Comprehensive genomic profiling to identify recurrent kinase fusions in pancreatic ductal adenocarcinoma.

Abstract

292 Background: Kinases activated by gene fusions represent an important class of oncogenes that have been detected in hematologic and solid malignancies. These fusion genes have been well-described in non-small cell lung cancer, and such patients often benefit from matched kinase inhibitors. Recent work in pancreatic ductal adenocarcinoma (PDAC) has also identified recurrent ALK and BRAF rearrangements. Further, patients harboring the former have benefited from ALK inhibitors, as previously reported. We present a survey of kinase fusion genes identified in a large, consecutive series of PDACs. Methods: In the context of clinical care, hybrid-capture based CGP was performed prospectively on 3,426 PDACs for up to 315 cancer-related genes and intronic regions of up to 28 genes that are commonly rearranged in cancer.
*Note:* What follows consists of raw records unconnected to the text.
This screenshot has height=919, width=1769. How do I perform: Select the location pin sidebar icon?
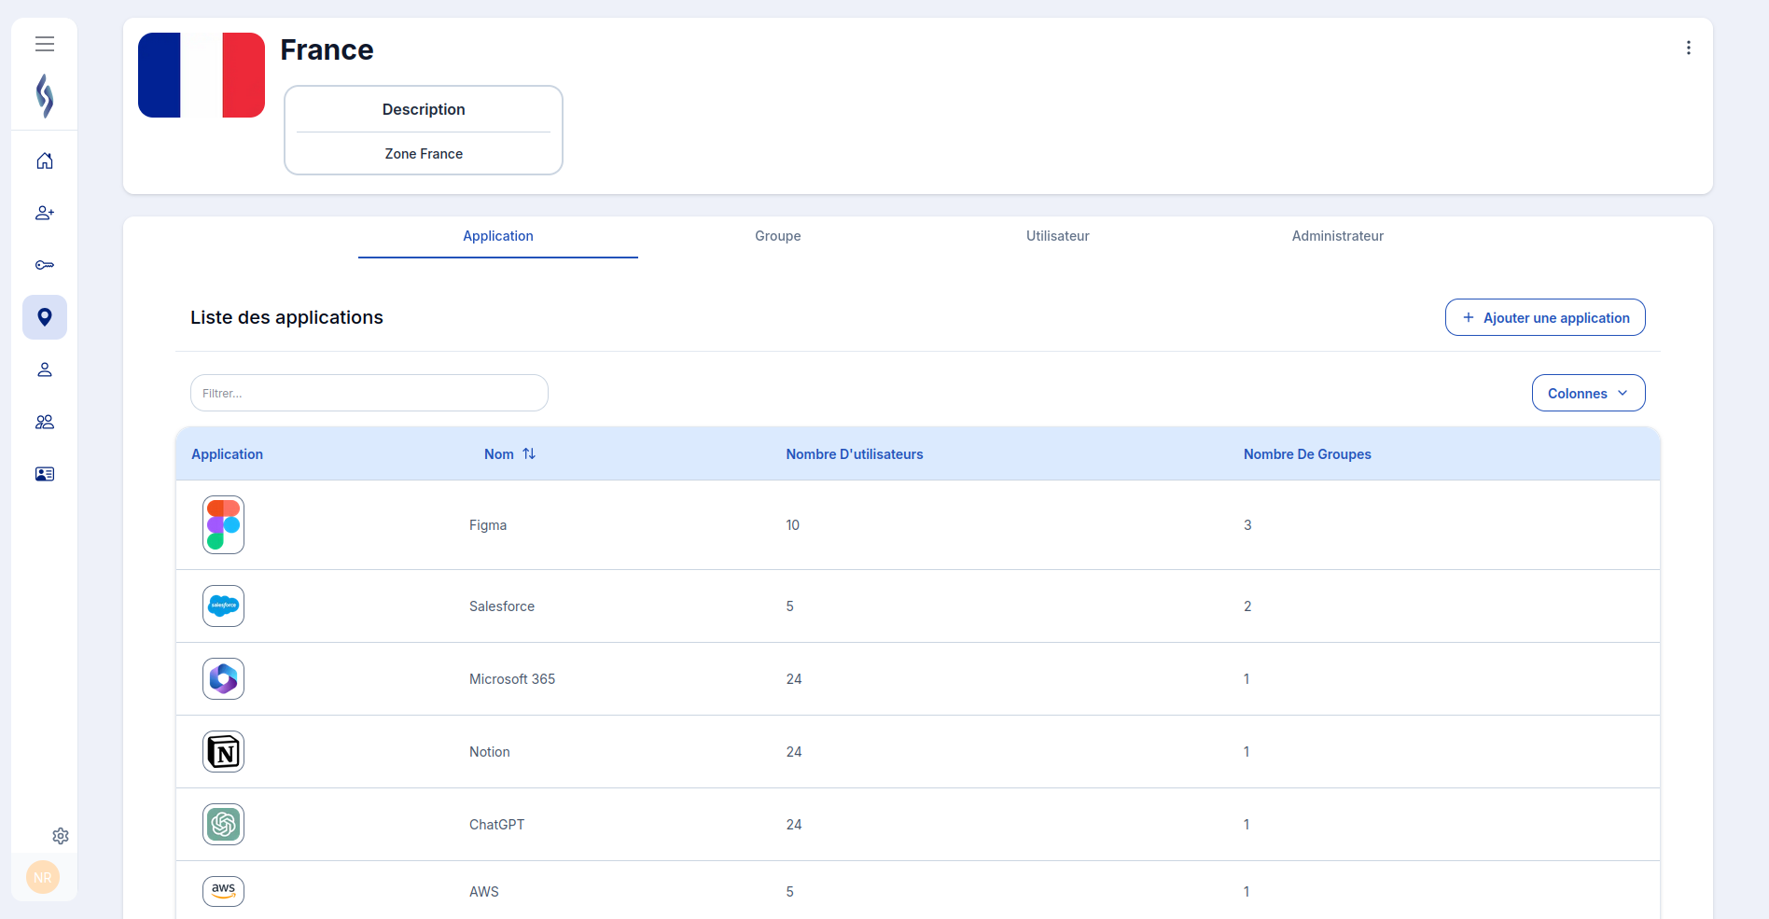[x=45, y=317]
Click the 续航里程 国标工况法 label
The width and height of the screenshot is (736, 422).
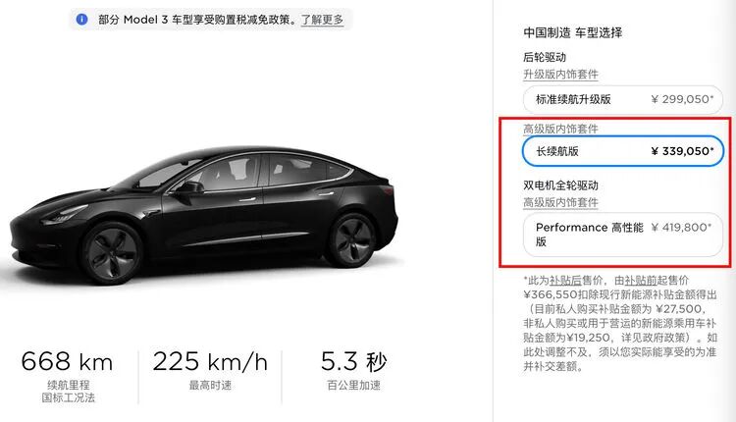(x=68, y=392)
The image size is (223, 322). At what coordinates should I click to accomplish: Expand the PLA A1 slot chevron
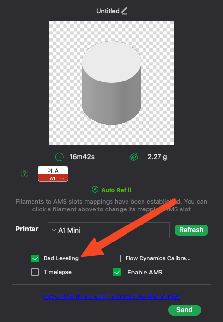[x=62, y=179]
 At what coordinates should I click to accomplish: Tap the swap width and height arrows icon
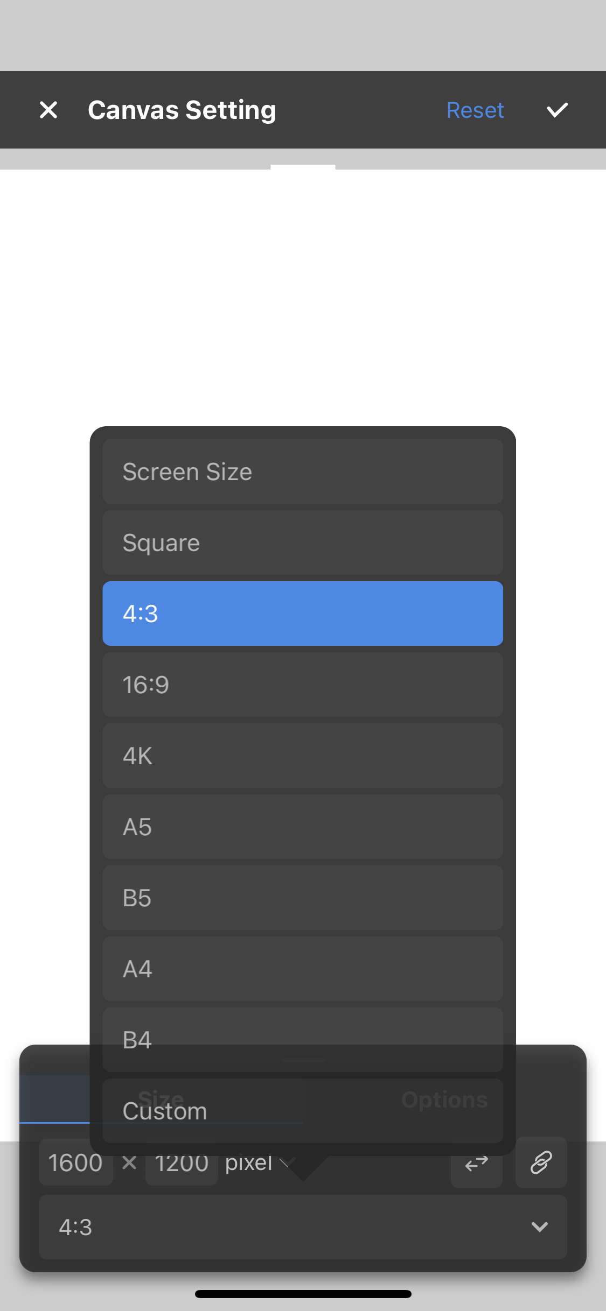pos(477,1163)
Results: Overall, kinase fusion genes were identified in 32 (1%) patients with PDAC. The patients consisted of 8 females and 23 males, and ranged in age between 31 and 83 years (median, 58 years). PDACs harboring kinase fusions were predominantly KRAS-wildtype (97%). In fact, the prevalence of kinase fusion genes among KRAS-wildtype PDACs was 8%. Gene fusions involved BRAF (n = 22), ALK (n = 5), NTRK (n = 3) and MET (n = 2). Concurrent genomic alterations included CDKN2A/B (41%), TP53 (28%), GNAS (19%), SMAD4 (16%), MCL1 (16%), ARID1A (13%) and MYC (13%). Updated clinical history will be presented on patients, who previously benefitted from ALK inhibitors. Conclusions: Recurrent gene fusions involving BRAF, ALK, NTRK and MET occur in a subset of PDACs. Although rare, these kinase fusions potentially represent actionable targets and screening should be considered, especially in KRAS-wildtype PDACs.